Extrait du document>
Les effets psychosociaux de ces grands coups de gueule de la nature se font sentir à Sainte-Marie plusieurs mois plus tard, comme c’est le cas dans toutes les municipalités gravement touchées : la détresse est encore palpable chez nombre de citoyens. Même son maire appréhende déjà la débâcle qui surviendra au printemps 2020.

Gatineau, la « capitale des changements climatiques »

Le maire de Gatineau, Maxime Pedneaud-Jobin, décrit sa ville comme « la capitale des changements climatiques au Québec ».

En trois ans, elle a subi deux inondations majeures, en 2017 et en 2019, une canicule à l’été 2018, une tornade de force 3 en septembre 2018, qui comportait des rafales de 230 kilomètres à l’heure, et une autre de niveau 1 en juin 2019. Rues et sous-sols inondés, toitures arrachées, édifices et maisons endommagées, les Gatinois y goutent depuis 2016.

Pour des assureurs résidentiels, c’en est trop. Des gens ne parviennent plus à s’assurer, et ce, même s’ils changent de quartier. Trouver un assureur leur est difficile vu leur passé de réclamations…

Vagues destructrices sur Sainte-Luce

 

À une autre extrémité de la province, Sainte-Luce, dans le Bas-Saint-Laurent, reste marquée par les vagues destructrices causées par des tempêtes monstres qui ont balayé à plusieurs reprises sa longue plage municipale, l’une des plus belles au Québec.

 

Dans ce secteur hautement touristique, les impacts des changements climatiques se font sentir depuis une dizaine d’années, dit sa mairesse, Maïté Blanchette Vézina. Les infrastructures en bordure des côtes ont été endommagées lors des épisodes marqués par de fortes montées des eaux, des vagues immenses et des vents extrêmes survenus en 2005, 2010 et 2016. L’augmentation de la fréquence de ces phénomènes climatiques serait attribuable à la disparition de la banquise et à la hausse du niveau de la mer.

Toute petite municipalité, Sainte-Luce s’est d’abord sentie très seule face à la furie des éléments. Elle a finalement obtenu de l’aide du gouvernement du Québec pour procéder à des recharges de 530 mètres de sa magnifique plage.

Sa durée de vie était prévue pour 35 ans avec 2 à 3 interventions de recharge. On doit maintenant la refaire aux 5 à 15 ans.

Après la tempête du 6 décembre 2010, Sainte-Luce a décrété un moratoire de construction dans une zone de 30 mètres et entrepris de végétaliser les berges.

En 2018, l’interdiction de la zone de construction a été établie entre 25 et 45 mètres selon les secteurs. En 2019, un programme de prévention est intervenu avec le ministère de la Sécurité publique au montant de 5,5 millions de dollars. Cette somme permettra aux citoyens les plus à risques de déménager leur résidence ou de recevoir une indemnité, mais entrainera une démolition de leur maison.

La cuvette de Deux-Montagnes

À Deux-Montagnes, ce ne sont pas les riverains qui ont été inondés au printemps 2017, mais les résidents d’un quartier du centre complètement urbanisé. Plus de 300 citoyens ont été touchés directement et plusieurs centaines d’autres l’ont été indirectement, même si, a priori, ils ne semblaient pas à être à risque d’inondations dans leur secteur.

Tâche demandée a> Énumérez tous les événements climatiques que Gatineau a subis en trois ans d'après l'extrait du document, avec la période indiquée pour chacun.

Données affichées>
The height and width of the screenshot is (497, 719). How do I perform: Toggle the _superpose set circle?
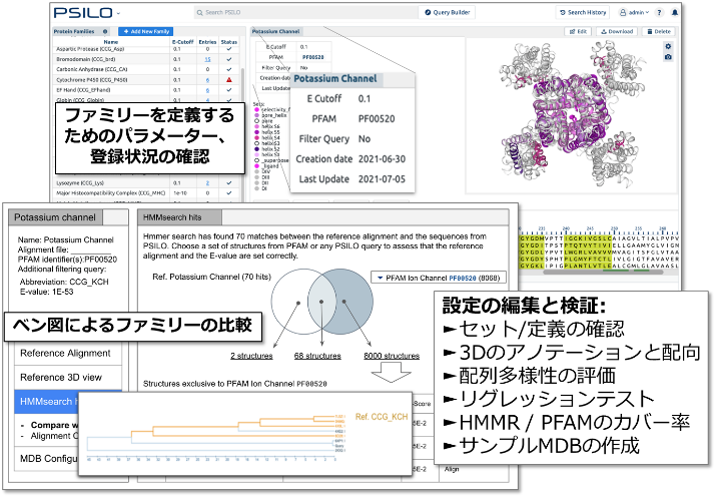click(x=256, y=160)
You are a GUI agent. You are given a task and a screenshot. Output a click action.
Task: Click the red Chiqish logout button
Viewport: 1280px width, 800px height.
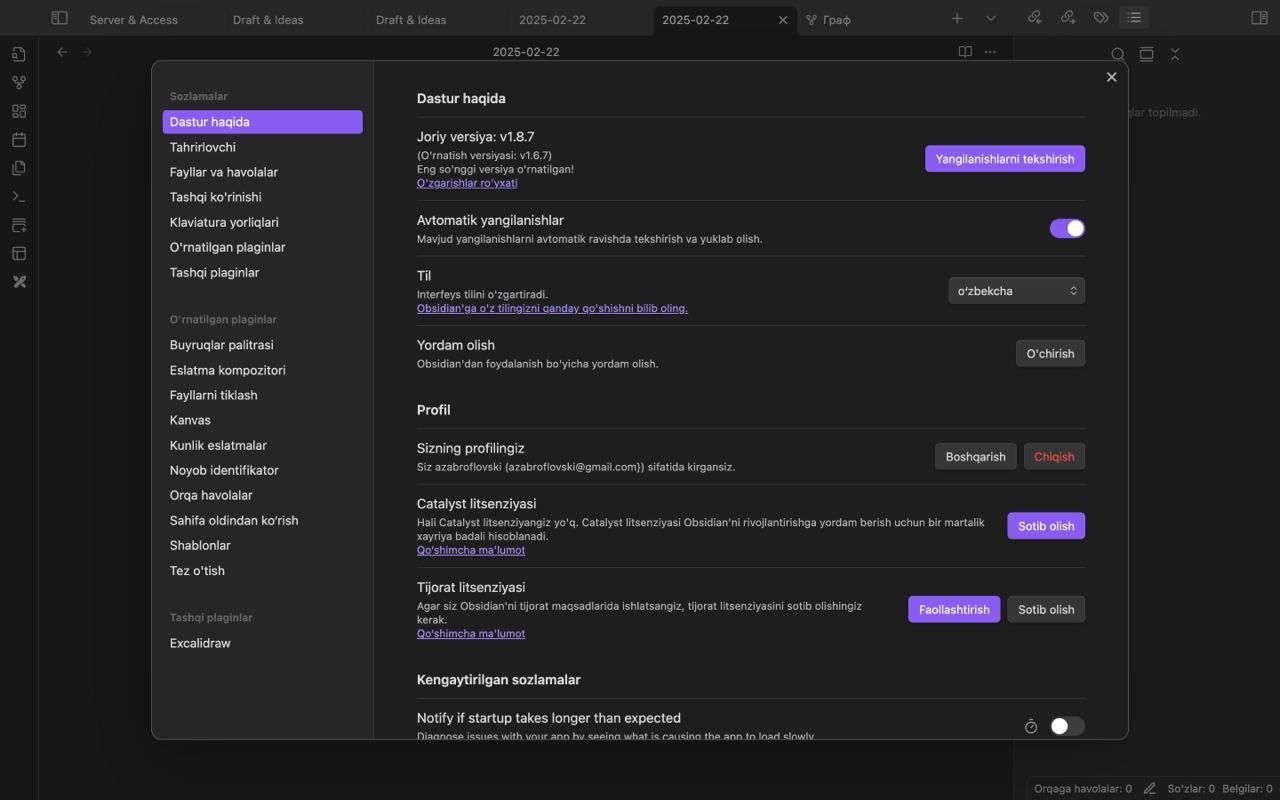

Tâche demandée b> Réécrivez toutes les lignes des enregistrements en substituant « screen capture » à « screenshot » et en laissant tout le reste intact. N'incluez pas les images dans votre réponse.

Réponse a>
- Une inondation majeure en 2017
- Une inondation majeure en 2019
- Une canicule à l'été 2018
- Une tornade de force 3 en septembre 2018, avec des rafales de 230 kilomètres à l'heure
- Une tornade de niveau 1 en juin 2019

Réponse b>
The height and width of the screen capture is (497, 719). How do I perform: Toggle the _superpose set circle?
click(x=256, y=160)
You are a GUI agent. You are given a task and a screen capture. Output a click action.
Task: Click the red Chiqish logout button
Viewport: 1280px width, 800px height.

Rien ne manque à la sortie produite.